A prospectus, strictly speaking, is a document that provides details about an investment being offered for sale to the public. Anyone reading today’s Prospectus section of The Buffalo News who was thinking about investing in this city would find a lot to like in 21st century Buffalo.

What they would find – in Prospectus and on the streets – is a city whose outlook has radically changed from one of glum acceptance to one anticipating better days that have already begun to arrive.

For much of that change, Buffalo has two elected officials to thank: Rep. Brian Higgins, D-Buffalo, and Gov. Andrew M. Cuomo, who have made it their mission to reignite the Western New York economy. Together, they have leveraged their political clout to change the direction of a remarkable but troubled city.

The evidence is all around. Canalside is booming with construction, and more is on the books. The HarborCenter development, alone, is expected to draw thousands of visitors a year once its two ice rinks and hotel are completed.

The outer harbor is on the verge of development and Ohio Street will soon be transformed from a barren, pitted pathway to a tree-lined parkway. Along the Buffalo River, planned developments include the RiverBend high-tech manufacturing hub and a sprawling entertainment complex.

At the north end of downtown, the Buffalo Niagara Medical Campus is developing into a high-tech medical universe. Children’s Hospital and UB’s medical school are moving there. The Conventus project is approved. In the planning stages are the Buffalo Medical Innovation and Commercialization Hub and Cuomo’s latest economic salvo, the genomic medical research center.

Other projects are in the pipeline, including the Buffalo Niagara Institute for Advanced Manufacturing Competitiveness, a workforce training and development center and more.

Farther north, Niagara Falls is benefiting from the attentions of Cuomo and Higgins. There, a section of the misbegotten Robert Moses Parkway will be removed, reconnecting the city to its waterway birthright. The Rainbow Centre Mall is to be transformed into a mixed-use complex and the state is creating a $40 million fund to support public investment and incentives for development.

What else? Larkinville continues to astound and expand, creating a new center of activity in the city. Other developments are planned or under way linking the waterfront and downtown to Larkinville.

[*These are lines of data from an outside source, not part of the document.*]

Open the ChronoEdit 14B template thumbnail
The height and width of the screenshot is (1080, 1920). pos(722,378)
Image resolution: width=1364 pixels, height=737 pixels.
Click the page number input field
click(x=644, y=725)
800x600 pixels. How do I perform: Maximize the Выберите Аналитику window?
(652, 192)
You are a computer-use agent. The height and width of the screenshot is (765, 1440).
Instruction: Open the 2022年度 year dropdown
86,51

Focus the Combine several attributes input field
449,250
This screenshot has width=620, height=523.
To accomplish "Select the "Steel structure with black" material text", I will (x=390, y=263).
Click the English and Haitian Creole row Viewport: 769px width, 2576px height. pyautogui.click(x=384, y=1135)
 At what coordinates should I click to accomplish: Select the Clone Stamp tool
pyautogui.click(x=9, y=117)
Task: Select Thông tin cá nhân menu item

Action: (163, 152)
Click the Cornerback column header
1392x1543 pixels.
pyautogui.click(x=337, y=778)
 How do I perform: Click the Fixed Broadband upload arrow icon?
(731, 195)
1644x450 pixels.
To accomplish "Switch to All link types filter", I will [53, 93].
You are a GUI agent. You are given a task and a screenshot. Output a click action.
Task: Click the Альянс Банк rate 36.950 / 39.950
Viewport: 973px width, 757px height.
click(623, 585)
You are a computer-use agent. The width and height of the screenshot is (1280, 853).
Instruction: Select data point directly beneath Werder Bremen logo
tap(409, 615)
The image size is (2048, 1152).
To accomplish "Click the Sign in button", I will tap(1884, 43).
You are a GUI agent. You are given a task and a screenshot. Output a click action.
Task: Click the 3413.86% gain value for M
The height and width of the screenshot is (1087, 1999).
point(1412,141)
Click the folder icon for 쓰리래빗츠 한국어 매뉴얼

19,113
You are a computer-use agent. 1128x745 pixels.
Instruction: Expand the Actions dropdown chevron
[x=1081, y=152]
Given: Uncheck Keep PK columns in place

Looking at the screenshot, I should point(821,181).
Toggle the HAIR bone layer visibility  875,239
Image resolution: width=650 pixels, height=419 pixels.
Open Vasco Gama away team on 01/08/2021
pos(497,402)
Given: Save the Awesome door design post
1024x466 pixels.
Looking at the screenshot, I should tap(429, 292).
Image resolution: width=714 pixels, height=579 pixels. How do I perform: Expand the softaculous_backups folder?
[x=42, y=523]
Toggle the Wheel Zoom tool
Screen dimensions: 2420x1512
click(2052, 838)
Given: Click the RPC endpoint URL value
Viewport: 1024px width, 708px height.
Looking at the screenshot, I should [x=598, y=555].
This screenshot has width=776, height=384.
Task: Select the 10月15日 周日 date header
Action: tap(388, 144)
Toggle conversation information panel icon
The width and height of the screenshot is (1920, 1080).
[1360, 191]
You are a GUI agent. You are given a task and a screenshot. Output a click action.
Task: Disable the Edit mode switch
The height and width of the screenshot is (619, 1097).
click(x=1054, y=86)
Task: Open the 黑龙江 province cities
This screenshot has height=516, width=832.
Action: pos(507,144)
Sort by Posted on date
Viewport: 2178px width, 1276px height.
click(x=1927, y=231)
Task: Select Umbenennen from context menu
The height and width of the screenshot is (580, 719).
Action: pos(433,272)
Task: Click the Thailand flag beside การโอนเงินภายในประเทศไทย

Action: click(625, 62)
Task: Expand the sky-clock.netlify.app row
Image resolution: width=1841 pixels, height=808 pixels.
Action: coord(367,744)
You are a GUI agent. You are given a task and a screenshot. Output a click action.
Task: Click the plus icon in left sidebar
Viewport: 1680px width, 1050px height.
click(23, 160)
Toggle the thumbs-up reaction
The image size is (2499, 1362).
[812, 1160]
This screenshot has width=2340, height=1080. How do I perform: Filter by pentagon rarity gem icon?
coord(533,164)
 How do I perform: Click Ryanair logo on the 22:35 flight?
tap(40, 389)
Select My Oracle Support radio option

All this in a city and region that hardly four years ago was expecting nothing more than a repeat of the previous gloomy half-century of decline. And that, perhaps, is the best of what has occurred here over the past couple of years. It’s not just that things are looking up, but that the region’s expectations have risen. People now believe that things can improve, and that notion, properly nourished, can only lead to more opportunities.

The new, yet still realistic, outlook on Buffalo’s assets and prospects was beautifully captured in a 12-minute video called “Buffalo, America’s Best Designed City ( It’s worth watching to see what Buffalo is becoming and what it has yet to do.

And, yes, there are still challenges, and some of the planned projects could run into obstacles. That’s normal. The point is that things are happening. An economic engine that was all but dormant is starting to hum, and that makes for an attractive investment.